I've just realized this entire episode is basically a political campaign by Cavemen on a platform of "I will give you fire." Human nature never really changes does it?
It doesn't take the Doctor long to get protective of the people he drags around with him. Ian jumps into the fray and suddenly he's all threats and anger. Nice to see that trait has stuck around.
The Doctor has a really warped perspective of what a good first trip in the Tardis is: The End of the World or a cave full of skulls left to die? Someone needs to introduce this man to a spa... oh wait, they did, that didn't work out well either. NEVER MIND.
Onto.... THE FOREST OF FEAR!
The more I see the opening sequence, the more convinced I am that it's an LSD trip gone awry.
Remember that vid that came out a little while back: the Tenth Doctor apologizing over and over and over again? It turns out there's a Classic Who basis for that.
Reason Number #2,343 for why the Doctor needs a Sonic Screwdriver: It makes getting out of ropes that much easier. He'll find his tool someday.
The Doctor keeps bringing up the point that he's old. He's an old man, he needs to stop, he needs to catch his breath. I imagine he's enjoying playing the "old" card since it probably doesn't go that far on Gallifrey where he's still young, not even having regenerated yet. Odd how the older he gets, the younger he looks. Now I'm having all these mental images of his 10th and 11th regenerations complaining about how old they are and how their creaky old bones need a break.

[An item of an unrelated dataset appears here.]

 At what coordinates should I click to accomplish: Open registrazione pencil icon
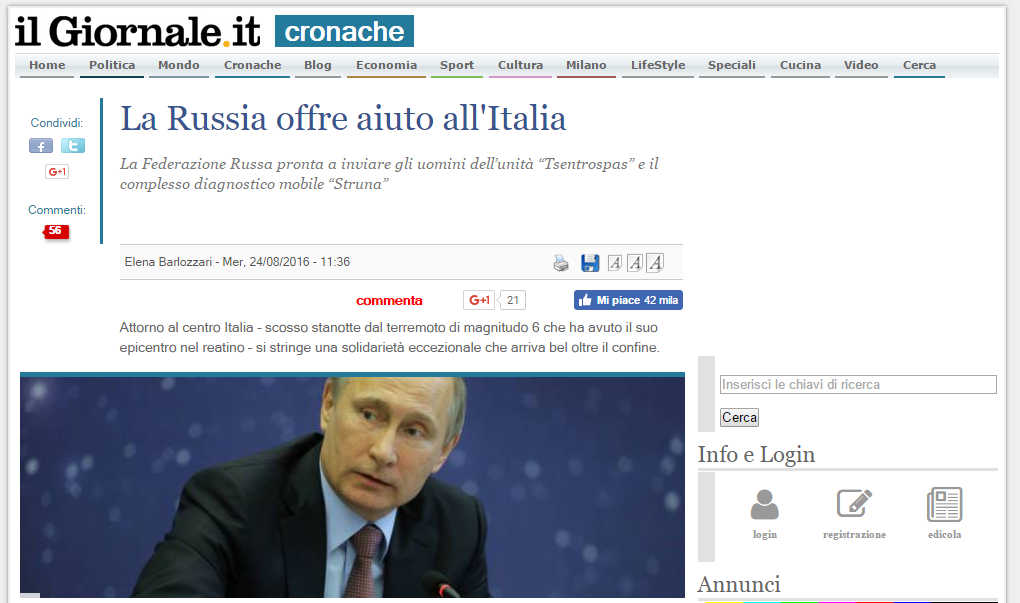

I'm a bit tired of the main female character being the hysterical ones in the bunch. Susan, in three episodes so far, has done a good job screaming and/or getting hysterical over things. And now Barbara is having a freak out. Granted, I'd probably freak out too.
I love all the creepy props. The props department clearly had a blast with this episode - bones and taxidermied heads oh my!
The Doctor really is an ass towards humans. He likes them as long as they follow along and don't question orders and as soon as they do something beyond what he wants he gets all prissy and offended.
The Doctor is pouting and Susan's all "he's always like this if he doesn't get his own way" imagine that? A Doctor who broods and pouts if he's not in charge.
Every time they cut to the Doctor, Ian, Barbra and Susan in the forest there's a weird squeaking sound in the background. I think they intended for it to seem like forest creatures but mainly it just reminds me of the squeaky ball my dog runs around with. And it's about the same level of annoying.
Caveman: Here is the knife that killed the old woman!
Doctor: This knife has no blood on it.
Caveman: *drops knife* it is a bad knife!
*CRACKS UP*
And here he goes... toppling the corrupt Caveman regime!
And really, there's nothing quite like a good old fashioned stoning. Caveman style. And of course, because this is the Doctor, they end up captured again and right back where they started. He really does get no love for taking down politicians.
As an aside, every time I make an important point I want trumpets to blare DUNH DUNH in the background. I'd also like the Darth Vader music to sound every time I enter a room. THIS IS THE SOUNDTRACK TO MY LIFE!
OMG THEY MADE FIRE EVERYONE WORSHIP IT RIGHT NOW.
I may be getting somewhat melodramatic by this point...
The Tardis disappearing in front of the eyes of an incredulous crowd will never get old.
The Doctor really is shitty at flying the Tardis. His whole 12 hours to 12 months things makes SO much more sense in light of all this. :)
Oh phew, that's over. I was warned it was kind of slow, and for as interesting as it was it did drag in places.